◆ **Texte extrait**
Jusqu'à présente la seule branche de la praxéologie à avoir été développée en système scientifique est l'économie. Un philosophe polonais, Tadeusz Kotarbinski, essaie de développer une nouvelle branche de la praxéologie : la théorie praxéologique du conflit, de la guerre, par opposition à la théorie de la coopération, de l'économie 6.

L'autre branche des sciences de l'action humaine est l'histoire. Elle comprend la totalité de ce qui est connu de l'action humaine. C'est le récit ordonné avec méthode de l'action humaine, la description de phénomènes qui se sont produits, c'est-à-dire du passé. Ce qui distingue les descriptions de l'histoire de celles des sciences de la nature est qu'elles ne sont pas interprétées à la lumière du concept de régularité. Quand un physicien dit : Si A rencontre B, alors il en résulte C, il veut affirmer, quoi que puissent dire les philosophes, que C surviendra à chaque fois et partout où A rencontrera B dans des conditions analogues. Quand l'historien se réfère à la bataille de Cannes, il sait qu'il parle du passé et que cette bataille particulière ne se reproduira jamais.

L'expérience est une activité mentale uniforme. Il n'y a pas deux branches dans l'expérience, l'une qui aurait trait aux sciences de la nature et l'autre à la recherche historique. Tout acte d'expérience est une description de ce qui s'est passé à l'aide de l'équipement praxéologique et logique de l'observateur et de ses connaissances concernant les sciences de la nature. C'est l'attitude de l'observateur qui interprète l'expérience en y ajoutant sa propre liste, préalablement accumulée, de faits connus. Ce qui distingue l'expérience de l'historien de celle du naturaliste et du physicien est que le premier cherche le sens qu'a ou a eu l'événement pour ceux qui ont joué un rôle dans son apparition ou qui ont été touchés par son existence.

◆ **Consigne**
Indiquez si chacune des affirmations suivantes concorde avec le texte extrait, en répondant par oui ou par non et en citant les mots exacts du texte qui tranchent.
1. L'économie est jusqu'ici la seule branche de la praxéologie à avoir été développée en système scientifique.
2. L'expérience comporte deux branches, l'une pour les sciences de la nature et l'autre pour la recherche historique.
3. Les descriptions de l'histoire sont interprétées à la lumière du concept de régularité.
Répondez en vous appuyant uniquement sur le texte extrait.

◆ **Lignes de données**
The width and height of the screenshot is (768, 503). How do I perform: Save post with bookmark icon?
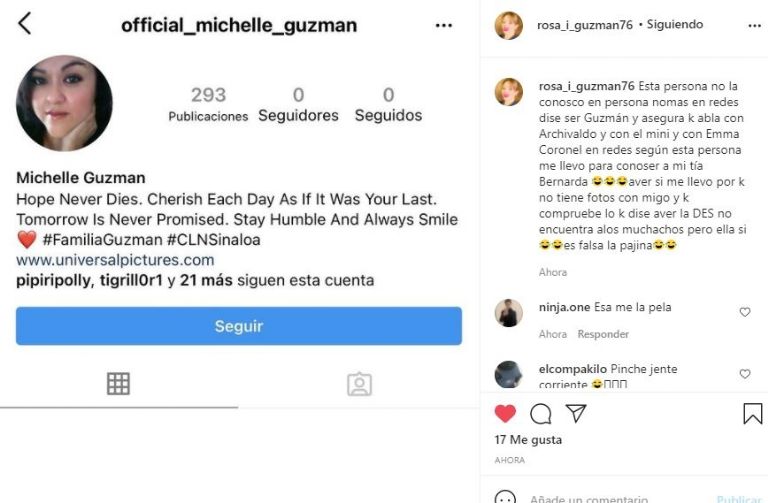pyautogui.click(x=752, y=413)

◆ **Réponse à l'exercice**
1. Oui : « la seule branche de la praxéologie à avoir été développée en système scientifique est l'économie ».
2. Non : « Il n'y a pas deux branches dans l'expérience ».
3. Non : « elles ne sont pas interprétées à la lumière du concept de régularité ».